Supplied entries: Begin

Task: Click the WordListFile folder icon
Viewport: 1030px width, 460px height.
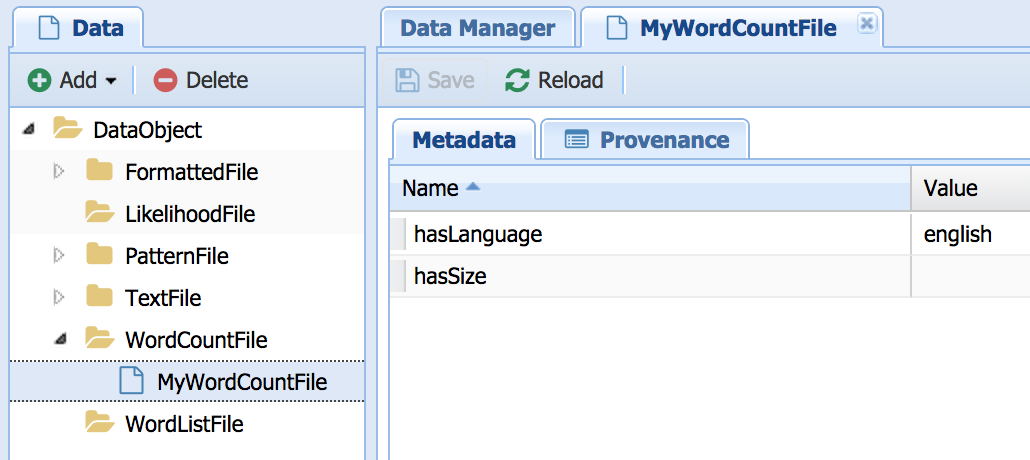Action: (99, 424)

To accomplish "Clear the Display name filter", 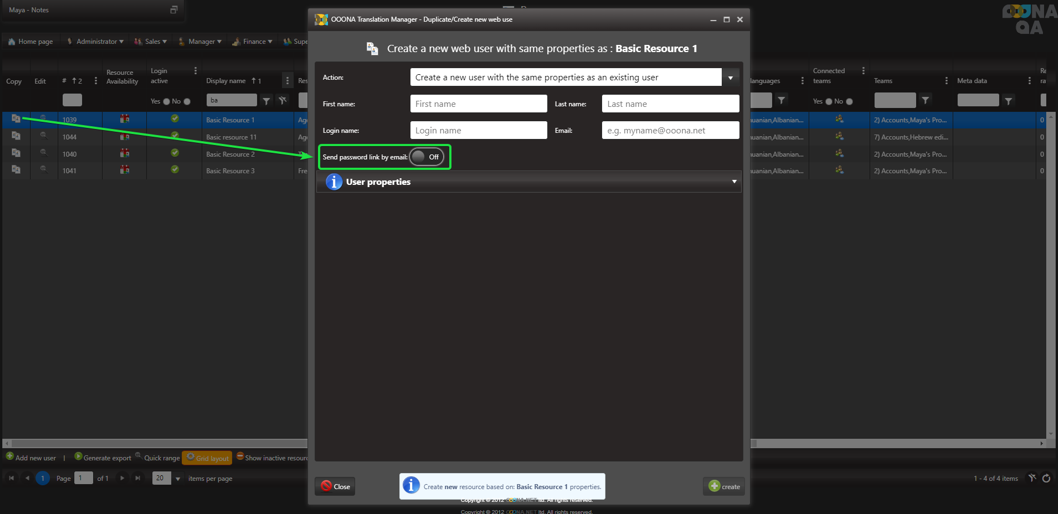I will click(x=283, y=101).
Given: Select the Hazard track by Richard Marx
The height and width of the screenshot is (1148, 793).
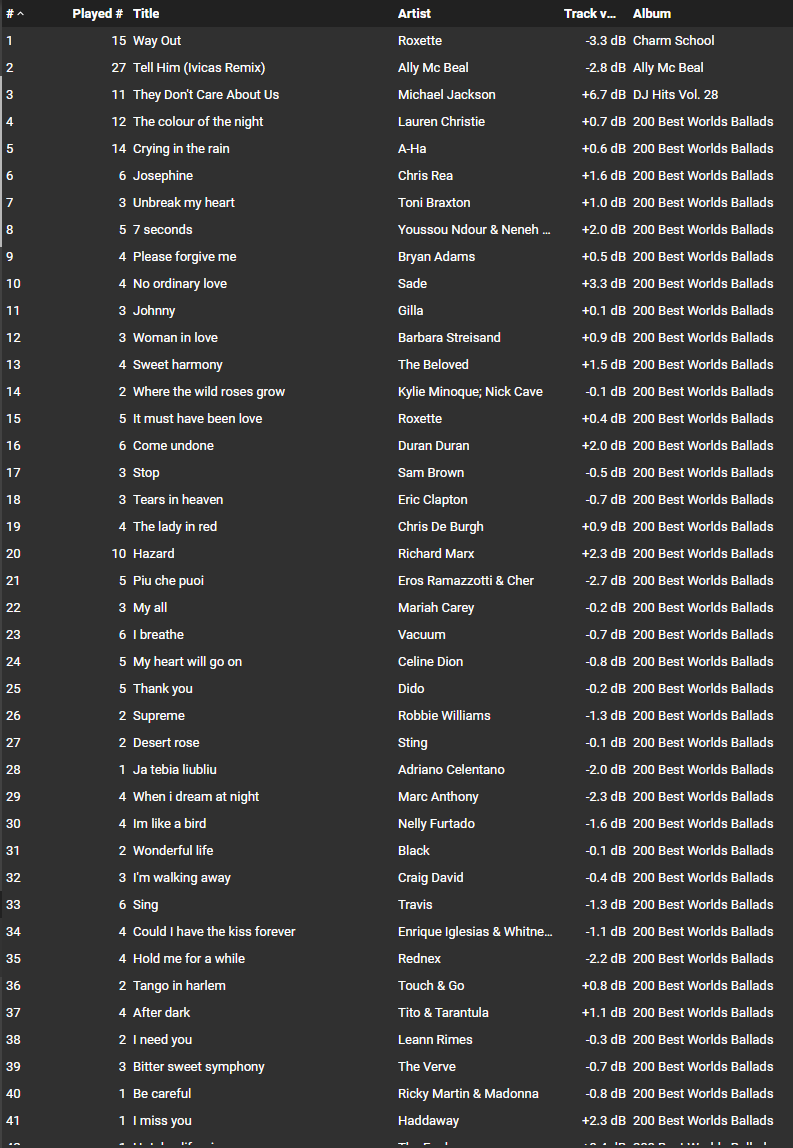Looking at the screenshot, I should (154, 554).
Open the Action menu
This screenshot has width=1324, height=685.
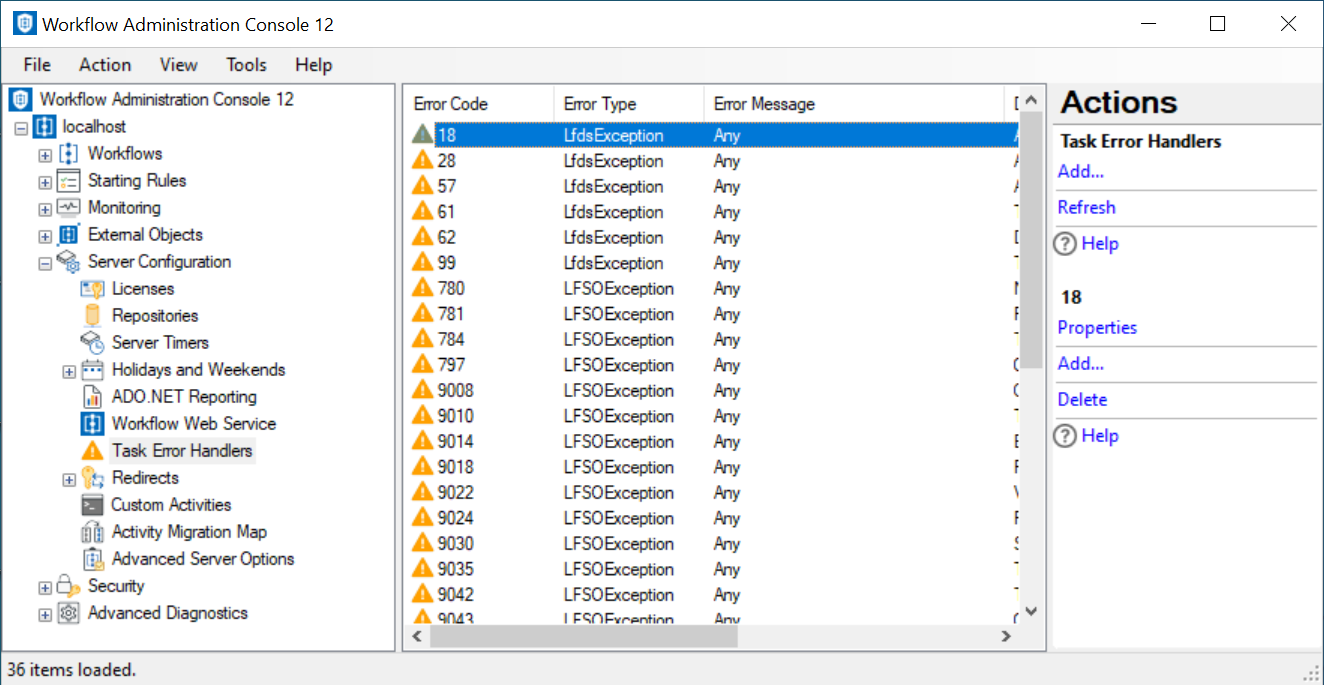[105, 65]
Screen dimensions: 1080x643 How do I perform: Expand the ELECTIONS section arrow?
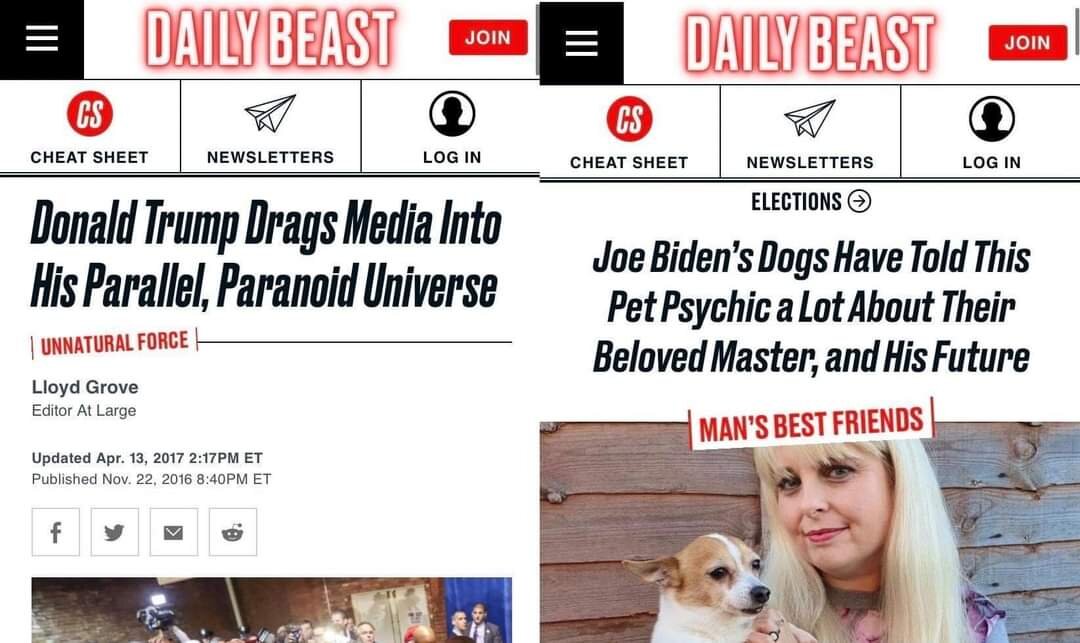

Supplied entries: End

Required action = Set down only the lines from the one with "This screenshot has width=1324, height=685." through the end of the entries, exactly as they appear, leaving out each picture.

Reply to the exercise =
This screenshot has width=1324, height=685.
[105, 65]
Screen dimensions: 1080x643 How do I perform: Expand the ELECTIONS section arrow?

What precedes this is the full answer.